Unconventional swing works for Scrappers’ Nelson
By Dan Hiner
When hitters struggle, they go to the film. Struggling baseball players break down their swing step by step, hoping to find the problem and work themselves out of slumps.
Mahoning Valley Scrappers left fielder Hosea Nelson has more or less given up on that approach.
Nelson was named the New York-Penn League Hitter of the Week for his performance from July 16-22.
The Detroit native hit above .400 with two home runs and nine RBIs during the Scrappers’ six-game road trip against the Batavia Muckdogs and Auburn Doubledays.
“I’m just trying my best to take it one day at a time — not trying to be too fine with my swing or my approach at the plate,” Nelson said. “I’m trying to be the best version of myself that I can be.”
Over the years, coaches have tried to reshape Nelson’s swing, but he’s done trying to fix something that isn’t broken. The 2016 ninth round pick out of Clarendon Junior College is just trying to hit the ball hard somewhere.
His new mind-set is paying off. Nelson has improved in every major offensive category in his second year at Eastwood Field.
Last season, Nelson, 22, hit .240 with one home run, seven RBIs and eight doubles in 42 games with the Scrappers.
Through 28 games this year, Nelson is hitting .312 with four homers, 21 RBIs and seven doubles.
“In years past, I would get real self-conscious about my swing because I don’t have a conventual swing,” Nelson said. “Everything I do is what hitting coaches [usually] teach against.
“Even though I’d hit a ball good, [they would say] ‘Well, you didn’t do it this way.’”
Nelson said the best hitting coaches don’t focus strictly on fundamentals.

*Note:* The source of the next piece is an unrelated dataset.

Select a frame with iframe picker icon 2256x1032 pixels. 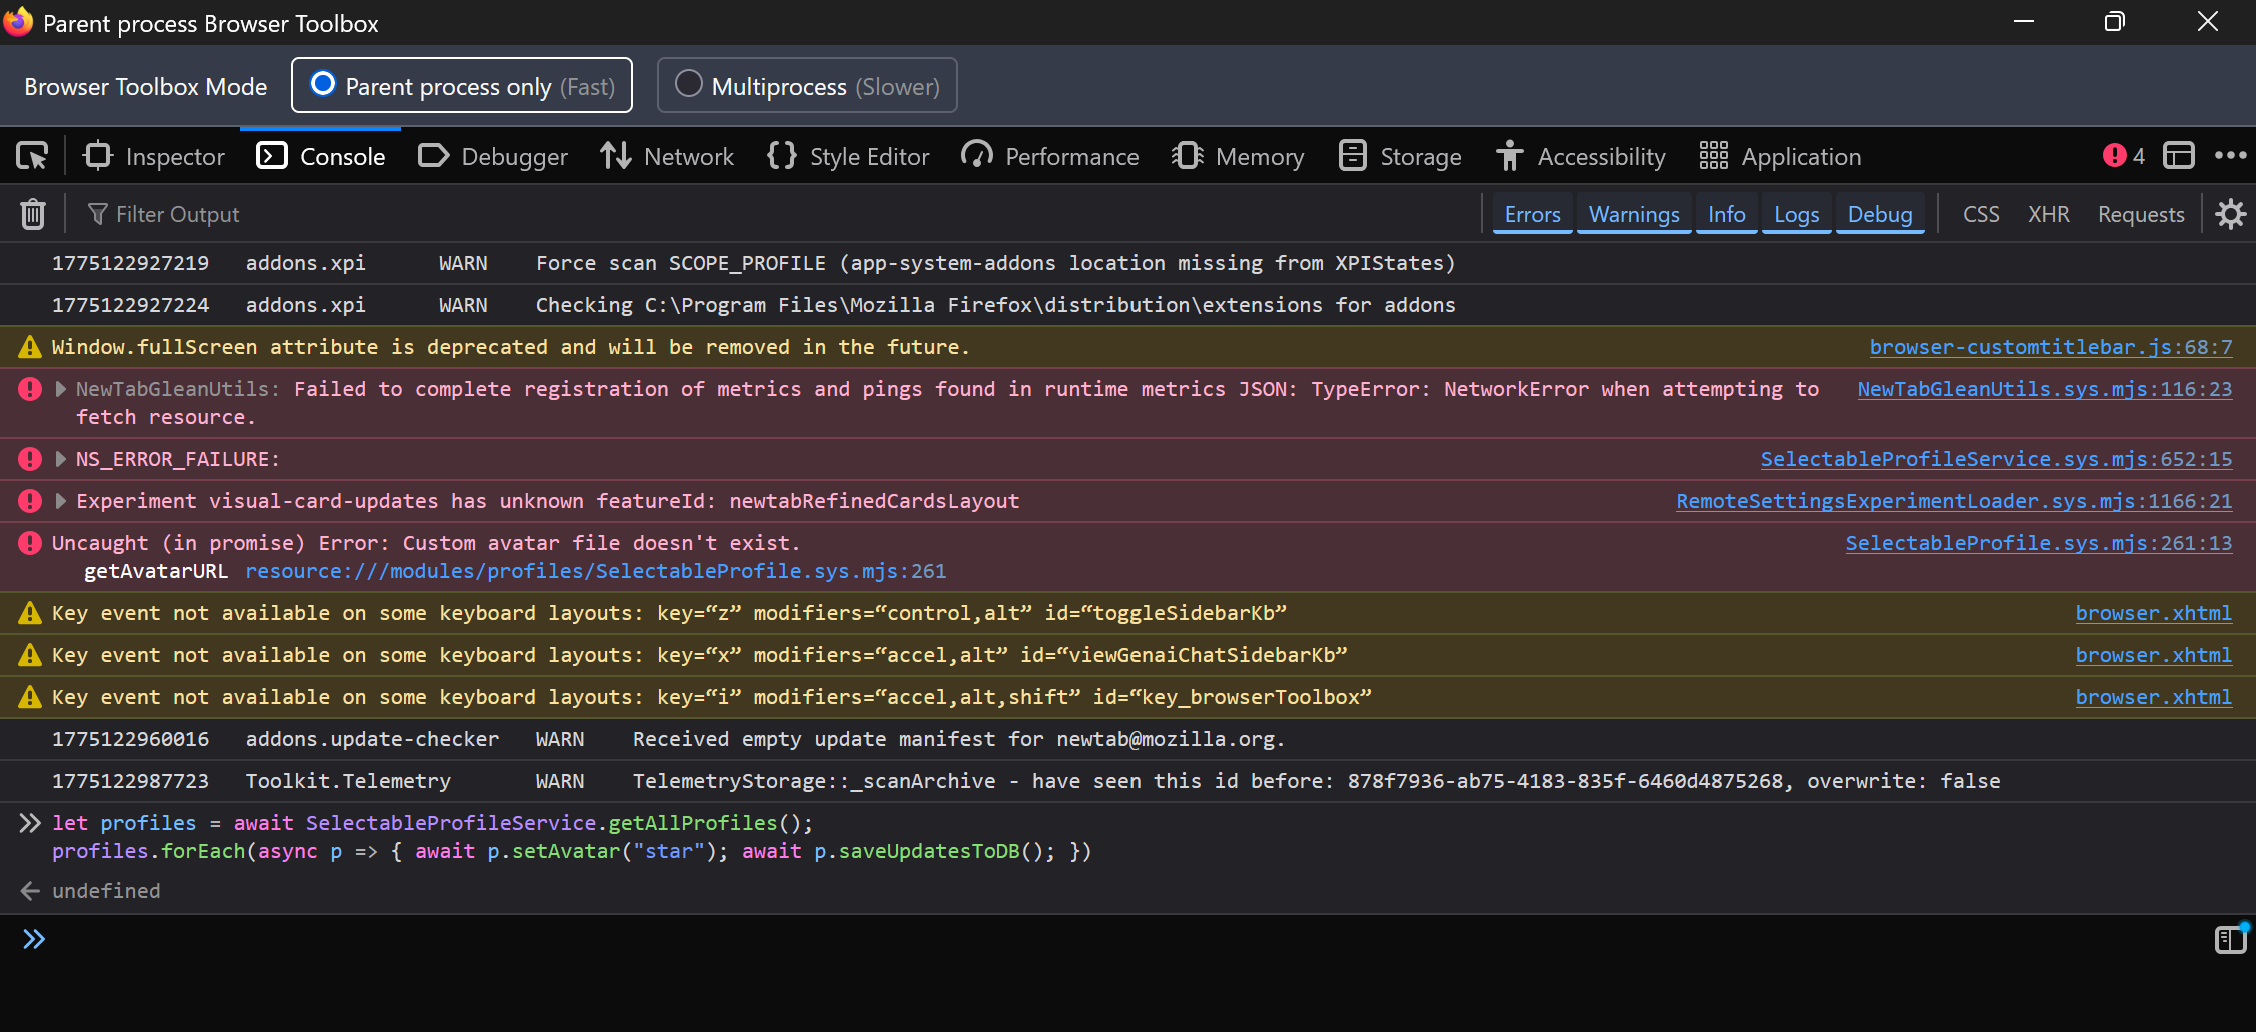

He said the best coaches teach important steps for hitters to implement into their swing without completely changing the hitters’ habits.

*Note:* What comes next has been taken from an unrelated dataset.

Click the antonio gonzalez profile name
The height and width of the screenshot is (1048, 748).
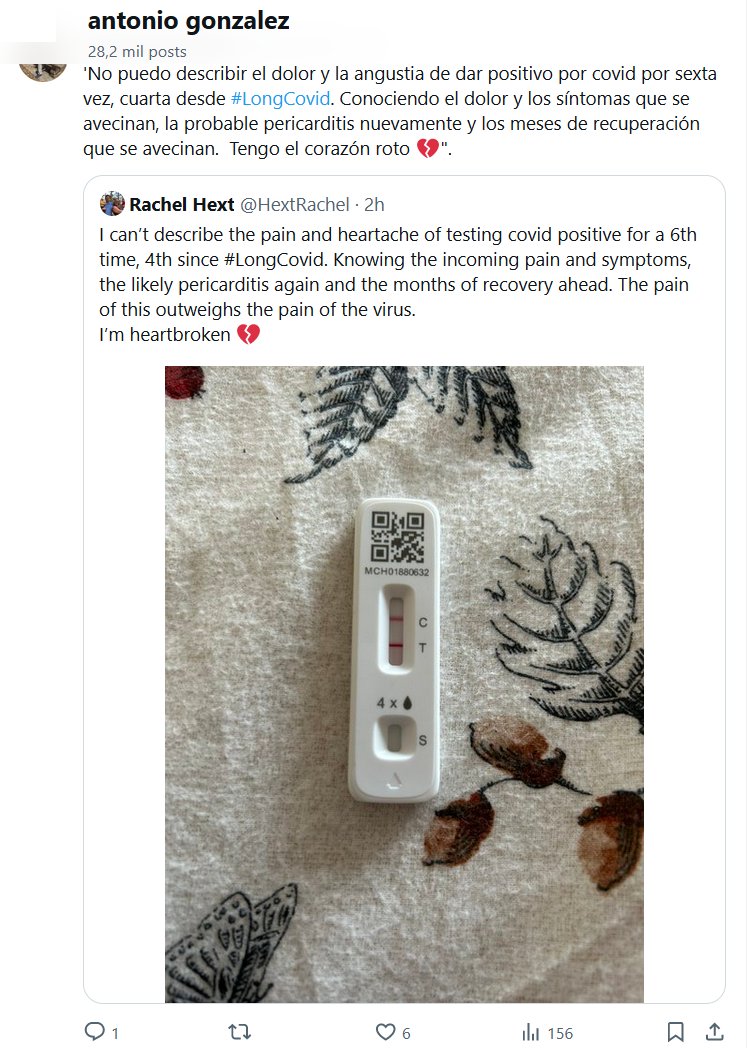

Nelson said he believes he’s found the right hitting coach in Jason Esposito. The Scrappers first-year assistant worked with Nelson while the two were in the Arizona League last fall. He was added to the Scrappers coaching staff in January.
Esposito said Nelson fell into the “baseball trap” and lost some of his confidence in the past. He said Nelson needed to ignore the flaws in his swing if he wanted to continue to develop offensively.
“I don’t believe there’s any perfect way to swing the bat,” Esposito said. “If you watch big league games, our big league team [Cleveland Indians], everybody’s different.
“Whatever movements you make — whatever mechanics you may have — training them and being confident in them is probably most important over any specific mechanic.”
Esposito stresses making solid contact because it’s the only thing a hitter can control. He said the rest “comes down to luck.”
For Nelson, it doesn’t matter how pretty a swing looks. In the end, it’s all about results.
“I don’t hit anything like [Scrappers first baseman Mitch Reeves] and Mitch doesn’t hit anything like me, but we both hit the crap out of the ball,” Nelson said. “That’s all that matters.”